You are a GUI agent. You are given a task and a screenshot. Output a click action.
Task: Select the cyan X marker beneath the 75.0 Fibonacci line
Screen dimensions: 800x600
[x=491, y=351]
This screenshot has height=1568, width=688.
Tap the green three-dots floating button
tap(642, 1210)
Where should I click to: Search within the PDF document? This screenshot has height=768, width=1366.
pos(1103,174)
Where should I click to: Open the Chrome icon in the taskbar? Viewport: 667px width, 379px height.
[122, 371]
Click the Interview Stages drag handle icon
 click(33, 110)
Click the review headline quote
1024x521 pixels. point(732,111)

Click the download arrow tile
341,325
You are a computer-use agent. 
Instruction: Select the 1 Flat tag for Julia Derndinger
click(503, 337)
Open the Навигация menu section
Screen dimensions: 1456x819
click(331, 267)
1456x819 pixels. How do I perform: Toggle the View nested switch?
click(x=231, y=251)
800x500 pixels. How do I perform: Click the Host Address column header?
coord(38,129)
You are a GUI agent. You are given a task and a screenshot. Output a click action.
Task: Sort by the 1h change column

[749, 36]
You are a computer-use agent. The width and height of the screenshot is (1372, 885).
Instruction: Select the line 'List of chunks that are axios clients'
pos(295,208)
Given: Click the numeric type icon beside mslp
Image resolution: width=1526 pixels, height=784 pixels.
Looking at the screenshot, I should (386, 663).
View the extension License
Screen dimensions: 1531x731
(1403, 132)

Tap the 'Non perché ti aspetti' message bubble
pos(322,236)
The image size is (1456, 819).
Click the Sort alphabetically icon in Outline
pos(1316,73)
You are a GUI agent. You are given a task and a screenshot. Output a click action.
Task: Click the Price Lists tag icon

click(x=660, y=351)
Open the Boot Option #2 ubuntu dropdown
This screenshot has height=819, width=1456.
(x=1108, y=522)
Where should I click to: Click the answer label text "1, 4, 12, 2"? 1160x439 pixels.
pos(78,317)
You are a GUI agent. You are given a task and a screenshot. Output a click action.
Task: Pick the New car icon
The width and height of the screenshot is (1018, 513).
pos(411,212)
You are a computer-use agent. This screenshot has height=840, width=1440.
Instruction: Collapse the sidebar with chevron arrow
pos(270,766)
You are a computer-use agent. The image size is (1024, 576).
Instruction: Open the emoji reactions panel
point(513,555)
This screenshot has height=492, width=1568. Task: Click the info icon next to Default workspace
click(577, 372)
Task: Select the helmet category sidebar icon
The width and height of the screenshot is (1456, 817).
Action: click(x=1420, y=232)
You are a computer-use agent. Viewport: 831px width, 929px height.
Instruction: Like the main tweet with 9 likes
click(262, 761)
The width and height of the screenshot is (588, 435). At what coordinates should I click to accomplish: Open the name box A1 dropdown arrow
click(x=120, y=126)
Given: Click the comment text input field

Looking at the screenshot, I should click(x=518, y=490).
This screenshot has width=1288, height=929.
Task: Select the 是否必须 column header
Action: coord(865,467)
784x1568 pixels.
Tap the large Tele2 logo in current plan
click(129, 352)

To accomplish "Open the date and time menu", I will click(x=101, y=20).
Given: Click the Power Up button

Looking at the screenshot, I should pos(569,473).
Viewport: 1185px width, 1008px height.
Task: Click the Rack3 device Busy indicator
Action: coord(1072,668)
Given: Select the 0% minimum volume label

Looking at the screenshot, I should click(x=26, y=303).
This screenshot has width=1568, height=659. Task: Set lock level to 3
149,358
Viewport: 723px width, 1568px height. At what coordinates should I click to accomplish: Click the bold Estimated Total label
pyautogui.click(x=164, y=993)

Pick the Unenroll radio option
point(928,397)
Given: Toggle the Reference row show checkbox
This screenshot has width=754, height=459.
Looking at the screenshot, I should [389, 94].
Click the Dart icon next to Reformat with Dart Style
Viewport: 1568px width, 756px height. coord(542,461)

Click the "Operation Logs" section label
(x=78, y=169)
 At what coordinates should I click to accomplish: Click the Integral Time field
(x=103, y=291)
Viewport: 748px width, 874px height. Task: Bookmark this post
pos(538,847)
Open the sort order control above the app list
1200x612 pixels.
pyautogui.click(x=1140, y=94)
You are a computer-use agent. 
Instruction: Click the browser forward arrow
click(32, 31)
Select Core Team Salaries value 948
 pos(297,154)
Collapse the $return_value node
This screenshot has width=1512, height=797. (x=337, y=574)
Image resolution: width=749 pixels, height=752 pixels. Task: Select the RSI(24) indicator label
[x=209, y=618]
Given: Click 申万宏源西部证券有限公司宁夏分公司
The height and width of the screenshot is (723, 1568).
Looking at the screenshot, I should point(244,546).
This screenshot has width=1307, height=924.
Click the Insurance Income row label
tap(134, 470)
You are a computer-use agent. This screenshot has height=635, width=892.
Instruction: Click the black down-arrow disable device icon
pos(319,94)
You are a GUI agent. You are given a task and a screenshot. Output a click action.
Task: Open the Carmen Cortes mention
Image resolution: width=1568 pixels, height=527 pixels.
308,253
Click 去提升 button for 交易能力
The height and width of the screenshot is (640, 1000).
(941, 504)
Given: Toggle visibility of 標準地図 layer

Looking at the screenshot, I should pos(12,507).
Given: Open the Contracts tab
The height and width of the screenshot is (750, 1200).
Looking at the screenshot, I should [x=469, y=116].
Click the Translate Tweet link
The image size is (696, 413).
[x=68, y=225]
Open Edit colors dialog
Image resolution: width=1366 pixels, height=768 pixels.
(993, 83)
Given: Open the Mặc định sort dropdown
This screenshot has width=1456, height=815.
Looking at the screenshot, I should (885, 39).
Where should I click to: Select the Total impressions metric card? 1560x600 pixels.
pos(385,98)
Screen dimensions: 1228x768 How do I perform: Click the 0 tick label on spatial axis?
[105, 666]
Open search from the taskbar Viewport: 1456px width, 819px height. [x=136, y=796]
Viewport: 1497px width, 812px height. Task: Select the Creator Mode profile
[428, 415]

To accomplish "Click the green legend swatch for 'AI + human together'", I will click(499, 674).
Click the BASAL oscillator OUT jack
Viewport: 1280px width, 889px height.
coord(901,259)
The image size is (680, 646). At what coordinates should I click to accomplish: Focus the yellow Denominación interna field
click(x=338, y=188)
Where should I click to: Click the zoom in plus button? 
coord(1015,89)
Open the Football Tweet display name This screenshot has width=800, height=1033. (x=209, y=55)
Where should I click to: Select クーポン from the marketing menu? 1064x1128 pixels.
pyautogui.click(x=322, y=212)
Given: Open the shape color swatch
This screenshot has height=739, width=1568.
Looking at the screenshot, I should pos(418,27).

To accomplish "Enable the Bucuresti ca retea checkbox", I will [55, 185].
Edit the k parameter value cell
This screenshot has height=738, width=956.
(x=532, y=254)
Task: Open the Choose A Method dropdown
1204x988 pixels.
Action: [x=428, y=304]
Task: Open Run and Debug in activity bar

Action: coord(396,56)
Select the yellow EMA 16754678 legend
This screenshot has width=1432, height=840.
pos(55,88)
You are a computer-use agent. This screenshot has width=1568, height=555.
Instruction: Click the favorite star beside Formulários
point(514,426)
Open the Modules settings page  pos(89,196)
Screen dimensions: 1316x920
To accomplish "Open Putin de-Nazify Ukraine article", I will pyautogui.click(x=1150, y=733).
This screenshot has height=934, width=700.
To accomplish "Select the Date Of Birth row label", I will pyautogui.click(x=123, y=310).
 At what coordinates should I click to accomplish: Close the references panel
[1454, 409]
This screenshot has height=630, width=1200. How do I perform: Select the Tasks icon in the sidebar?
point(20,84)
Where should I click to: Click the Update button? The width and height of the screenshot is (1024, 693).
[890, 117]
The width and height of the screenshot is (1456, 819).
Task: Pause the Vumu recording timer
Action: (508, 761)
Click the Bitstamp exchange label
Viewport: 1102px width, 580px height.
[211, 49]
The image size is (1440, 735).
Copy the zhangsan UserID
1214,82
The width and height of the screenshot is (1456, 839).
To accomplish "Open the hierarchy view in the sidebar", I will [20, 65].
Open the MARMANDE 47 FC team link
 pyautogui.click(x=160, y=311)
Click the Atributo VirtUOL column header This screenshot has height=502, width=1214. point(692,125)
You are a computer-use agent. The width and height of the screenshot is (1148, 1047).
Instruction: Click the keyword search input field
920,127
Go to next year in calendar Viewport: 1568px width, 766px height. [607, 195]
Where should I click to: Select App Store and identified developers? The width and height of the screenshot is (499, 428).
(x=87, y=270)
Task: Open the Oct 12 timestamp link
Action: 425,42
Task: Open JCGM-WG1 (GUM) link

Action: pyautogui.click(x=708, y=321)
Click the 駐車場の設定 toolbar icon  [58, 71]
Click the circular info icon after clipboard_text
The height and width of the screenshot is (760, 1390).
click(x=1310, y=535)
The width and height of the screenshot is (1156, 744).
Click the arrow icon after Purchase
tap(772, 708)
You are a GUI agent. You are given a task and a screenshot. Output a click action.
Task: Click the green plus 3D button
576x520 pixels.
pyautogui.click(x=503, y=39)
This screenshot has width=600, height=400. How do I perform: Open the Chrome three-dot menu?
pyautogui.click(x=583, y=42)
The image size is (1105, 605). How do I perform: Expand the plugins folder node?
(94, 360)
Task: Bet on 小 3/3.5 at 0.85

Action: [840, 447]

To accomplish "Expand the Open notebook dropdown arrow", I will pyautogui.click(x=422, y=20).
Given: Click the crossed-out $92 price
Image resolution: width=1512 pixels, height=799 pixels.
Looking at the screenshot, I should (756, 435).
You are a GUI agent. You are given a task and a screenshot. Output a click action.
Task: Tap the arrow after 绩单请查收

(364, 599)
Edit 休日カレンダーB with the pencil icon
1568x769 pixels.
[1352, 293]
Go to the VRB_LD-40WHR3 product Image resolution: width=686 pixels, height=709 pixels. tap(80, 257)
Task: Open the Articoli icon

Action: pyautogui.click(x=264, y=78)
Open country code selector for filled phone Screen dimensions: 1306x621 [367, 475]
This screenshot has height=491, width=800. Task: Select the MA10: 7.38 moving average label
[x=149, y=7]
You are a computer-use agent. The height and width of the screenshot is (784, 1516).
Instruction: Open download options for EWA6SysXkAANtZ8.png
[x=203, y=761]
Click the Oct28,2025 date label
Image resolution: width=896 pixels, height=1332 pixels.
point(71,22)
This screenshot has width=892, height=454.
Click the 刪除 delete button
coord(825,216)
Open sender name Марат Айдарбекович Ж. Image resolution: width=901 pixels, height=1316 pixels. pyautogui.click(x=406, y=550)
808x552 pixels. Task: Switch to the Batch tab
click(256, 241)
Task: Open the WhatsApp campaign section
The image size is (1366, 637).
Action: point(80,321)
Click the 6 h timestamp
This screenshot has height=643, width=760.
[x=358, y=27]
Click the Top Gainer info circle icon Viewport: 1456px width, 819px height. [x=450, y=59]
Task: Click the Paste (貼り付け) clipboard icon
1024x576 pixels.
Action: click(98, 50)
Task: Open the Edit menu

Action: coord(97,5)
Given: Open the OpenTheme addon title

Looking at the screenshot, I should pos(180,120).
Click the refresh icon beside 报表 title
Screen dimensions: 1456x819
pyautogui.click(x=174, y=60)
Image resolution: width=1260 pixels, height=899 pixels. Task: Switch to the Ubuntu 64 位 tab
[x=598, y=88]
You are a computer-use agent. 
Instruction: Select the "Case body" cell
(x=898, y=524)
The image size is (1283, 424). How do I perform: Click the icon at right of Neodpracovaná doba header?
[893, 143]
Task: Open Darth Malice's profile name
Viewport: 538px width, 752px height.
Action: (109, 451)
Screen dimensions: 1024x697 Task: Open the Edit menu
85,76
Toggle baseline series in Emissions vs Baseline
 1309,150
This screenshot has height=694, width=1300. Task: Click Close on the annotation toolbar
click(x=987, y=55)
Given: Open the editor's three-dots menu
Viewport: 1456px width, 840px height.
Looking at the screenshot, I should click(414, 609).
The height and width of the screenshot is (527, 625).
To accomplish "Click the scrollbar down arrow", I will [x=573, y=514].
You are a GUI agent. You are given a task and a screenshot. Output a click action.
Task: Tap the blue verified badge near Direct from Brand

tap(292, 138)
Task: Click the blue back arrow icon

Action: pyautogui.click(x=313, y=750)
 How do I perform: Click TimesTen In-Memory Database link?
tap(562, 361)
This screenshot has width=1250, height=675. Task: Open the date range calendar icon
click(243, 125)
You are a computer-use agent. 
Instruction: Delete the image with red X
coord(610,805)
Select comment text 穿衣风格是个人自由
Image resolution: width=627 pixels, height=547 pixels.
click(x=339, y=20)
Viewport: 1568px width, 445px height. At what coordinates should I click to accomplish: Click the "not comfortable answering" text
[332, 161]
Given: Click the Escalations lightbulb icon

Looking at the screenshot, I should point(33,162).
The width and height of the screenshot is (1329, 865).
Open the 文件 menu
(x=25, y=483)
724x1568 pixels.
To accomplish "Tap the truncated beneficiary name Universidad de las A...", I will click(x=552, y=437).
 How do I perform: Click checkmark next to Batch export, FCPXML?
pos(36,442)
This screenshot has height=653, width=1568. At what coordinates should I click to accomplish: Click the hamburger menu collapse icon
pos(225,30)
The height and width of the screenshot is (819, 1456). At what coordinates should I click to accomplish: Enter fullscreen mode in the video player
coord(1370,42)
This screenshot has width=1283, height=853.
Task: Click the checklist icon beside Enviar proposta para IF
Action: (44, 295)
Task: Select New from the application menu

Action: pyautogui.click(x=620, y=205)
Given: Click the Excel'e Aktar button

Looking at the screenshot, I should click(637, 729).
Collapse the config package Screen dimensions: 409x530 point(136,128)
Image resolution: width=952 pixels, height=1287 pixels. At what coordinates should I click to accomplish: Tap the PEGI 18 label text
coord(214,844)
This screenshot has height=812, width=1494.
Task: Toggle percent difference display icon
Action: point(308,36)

────────────────────

Given request
Rewrite the stretch of lines from the one containing "Click the download arrow tile" through the one containing "click(331, 267)", replacing "tile" with "button" and leaving everything else unchanged. Output only those lines.

Full solution
Click the download arrow button
341,325
You are a computer-use agent. 
Instruction: Select the 1 Flat tag for Julia Derndinger
click(503, 337)
Open the Навигация menu section
Screen dimensions: 1456x819
click(331, 267)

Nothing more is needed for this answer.